This article explains how INI sections and tags are stored in MiniINI and compares it to more obvious ideas of how to implement INI data storage. Reading this article isn't necessary to learn to use MiniINI. It should explain MiniINI workings to those who would wish to understand its workings or to modify it.
The main purpose of INIFile is to provide access to INI data and make sure the user can't manipulate it directly to prevent errors. INIFile handles creation and deletion of INISections and any resulting errors so even larger changes to this code won't break the interface. Other than that it's just a simple container, storing INISections in an array of pointers.
Normally, to implement INI data storage, one could use something like this:
class INISection { private: std::map<std::string, std::string> TagValues; };
This is a very simple implementation to code and might be "good enough" in most cases. However, there is actually quite large overhead here.

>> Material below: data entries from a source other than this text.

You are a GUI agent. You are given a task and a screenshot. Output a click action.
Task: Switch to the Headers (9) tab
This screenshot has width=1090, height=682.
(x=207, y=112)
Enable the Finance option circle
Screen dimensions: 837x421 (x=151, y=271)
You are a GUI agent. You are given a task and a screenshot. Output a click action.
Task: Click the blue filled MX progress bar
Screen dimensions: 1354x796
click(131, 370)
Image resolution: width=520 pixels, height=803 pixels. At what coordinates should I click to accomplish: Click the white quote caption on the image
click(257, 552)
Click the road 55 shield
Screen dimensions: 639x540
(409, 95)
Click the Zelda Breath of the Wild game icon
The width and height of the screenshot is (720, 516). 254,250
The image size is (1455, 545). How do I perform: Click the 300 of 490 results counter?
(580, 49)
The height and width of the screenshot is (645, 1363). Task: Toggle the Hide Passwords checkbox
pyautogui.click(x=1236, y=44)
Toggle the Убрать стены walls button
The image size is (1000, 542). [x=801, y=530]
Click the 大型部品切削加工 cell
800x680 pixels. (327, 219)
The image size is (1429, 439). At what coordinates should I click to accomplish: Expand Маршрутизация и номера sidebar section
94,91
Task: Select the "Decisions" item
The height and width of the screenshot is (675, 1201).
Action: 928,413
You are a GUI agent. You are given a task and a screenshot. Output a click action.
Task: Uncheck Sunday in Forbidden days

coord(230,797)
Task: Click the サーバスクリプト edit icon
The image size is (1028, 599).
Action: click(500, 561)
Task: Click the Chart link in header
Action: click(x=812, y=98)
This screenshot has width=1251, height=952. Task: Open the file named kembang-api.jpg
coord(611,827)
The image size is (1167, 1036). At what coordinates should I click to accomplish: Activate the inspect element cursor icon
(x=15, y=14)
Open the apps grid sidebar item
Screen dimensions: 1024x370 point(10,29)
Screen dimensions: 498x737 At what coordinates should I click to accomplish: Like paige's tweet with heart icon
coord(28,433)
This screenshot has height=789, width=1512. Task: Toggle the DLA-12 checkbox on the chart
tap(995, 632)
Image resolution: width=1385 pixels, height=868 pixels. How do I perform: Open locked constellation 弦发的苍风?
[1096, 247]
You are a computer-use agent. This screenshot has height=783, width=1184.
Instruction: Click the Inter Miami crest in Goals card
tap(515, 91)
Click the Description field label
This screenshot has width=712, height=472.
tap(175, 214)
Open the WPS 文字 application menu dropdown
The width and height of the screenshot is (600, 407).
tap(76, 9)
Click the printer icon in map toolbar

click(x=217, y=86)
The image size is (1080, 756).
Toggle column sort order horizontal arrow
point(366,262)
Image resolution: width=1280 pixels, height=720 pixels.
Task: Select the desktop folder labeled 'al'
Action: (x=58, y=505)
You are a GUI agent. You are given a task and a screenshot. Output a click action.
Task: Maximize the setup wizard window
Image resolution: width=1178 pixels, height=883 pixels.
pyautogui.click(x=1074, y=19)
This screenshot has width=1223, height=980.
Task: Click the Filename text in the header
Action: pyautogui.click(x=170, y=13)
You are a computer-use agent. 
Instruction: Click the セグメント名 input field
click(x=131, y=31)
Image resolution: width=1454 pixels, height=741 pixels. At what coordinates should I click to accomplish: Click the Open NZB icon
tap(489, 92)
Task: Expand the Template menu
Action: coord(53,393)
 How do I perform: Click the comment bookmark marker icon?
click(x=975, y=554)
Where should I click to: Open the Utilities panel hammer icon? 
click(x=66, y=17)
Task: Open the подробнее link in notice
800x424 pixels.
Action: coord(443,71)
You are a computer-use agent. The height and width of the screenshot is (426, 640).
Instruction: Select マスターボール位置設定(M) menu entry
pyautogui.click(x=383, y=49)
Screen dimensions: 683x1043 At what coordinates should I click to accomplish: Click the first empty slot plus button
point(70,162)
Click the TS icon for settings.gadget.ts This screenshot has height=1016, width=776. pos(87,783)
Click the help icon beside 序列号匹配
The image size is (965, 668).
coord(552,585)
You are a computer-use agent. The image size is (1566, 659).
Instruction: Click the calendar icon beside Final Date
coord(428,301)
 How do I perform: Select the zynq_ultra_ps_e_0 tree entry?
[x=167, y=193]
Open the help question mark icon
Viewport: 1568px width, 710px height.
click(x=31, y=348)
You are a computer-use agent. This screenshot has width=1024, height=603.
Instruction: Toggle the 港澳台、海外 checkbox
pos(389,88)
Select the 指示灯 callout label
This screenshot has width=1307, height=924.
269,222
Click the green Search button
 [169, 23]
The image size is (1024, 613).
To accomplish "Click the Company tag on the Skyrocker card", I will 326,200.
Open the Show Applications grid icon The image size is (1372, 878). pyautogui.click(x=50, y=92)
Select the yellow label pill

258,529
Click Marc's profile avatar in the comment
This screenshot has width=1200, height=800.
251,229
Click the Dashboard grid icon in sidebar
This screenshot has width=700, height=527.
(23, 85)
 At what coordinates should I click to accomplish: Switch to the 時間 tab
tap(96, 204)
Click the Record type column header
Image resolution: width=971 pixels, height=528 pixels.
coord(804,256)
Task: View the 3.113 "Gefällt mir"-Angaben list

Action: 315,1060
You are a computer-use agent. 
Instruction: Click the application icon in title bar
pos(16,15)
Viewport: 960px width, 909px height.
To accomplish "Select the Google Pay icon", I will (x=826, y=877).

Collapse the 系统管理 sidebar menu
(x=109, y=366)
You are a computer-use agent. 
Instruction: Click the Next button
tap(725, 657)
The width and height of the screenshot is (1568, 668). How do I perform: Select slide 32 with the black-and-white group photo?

Let's look at memory usage. Each tag is stored as two std::strings. On a 64bit machine, you can usually expect std::string to contain at least the following data members:
32bit unsigned UsedBytes; 32bit unsigned AllocatedBytes; 64bit pointer String;
We also have to count the trailing zero character, which adds one more byte. As each tag uses two C++ strings, this adds up to 34 bytes for every single tag in the loaded INI file. Also, as the actual string data is in dynamically allocated buffers, we also have to count with some bookkeeping bytes to increase this even further. Now, your typical INI tag, such as:
tagname=value
might have about 10-20 bytes of data on average. This means that the size of stored INI data is usually more than doubled.
If you want to support tags with multiple values, such as:
tagname=val1,val2,val3
this can get even worse, as you'd have to use something like:
std::map<std::string, std::vector<std::string>> TagValues;
In this case, even for tags with just one value, you can expect 16 more bytes which is usually the size of std::vector. So 50+ bytes per, say, 16 bytes of useful data. Also, the data that is actually useful can be spread all over the memory, which won't be good for cache performance.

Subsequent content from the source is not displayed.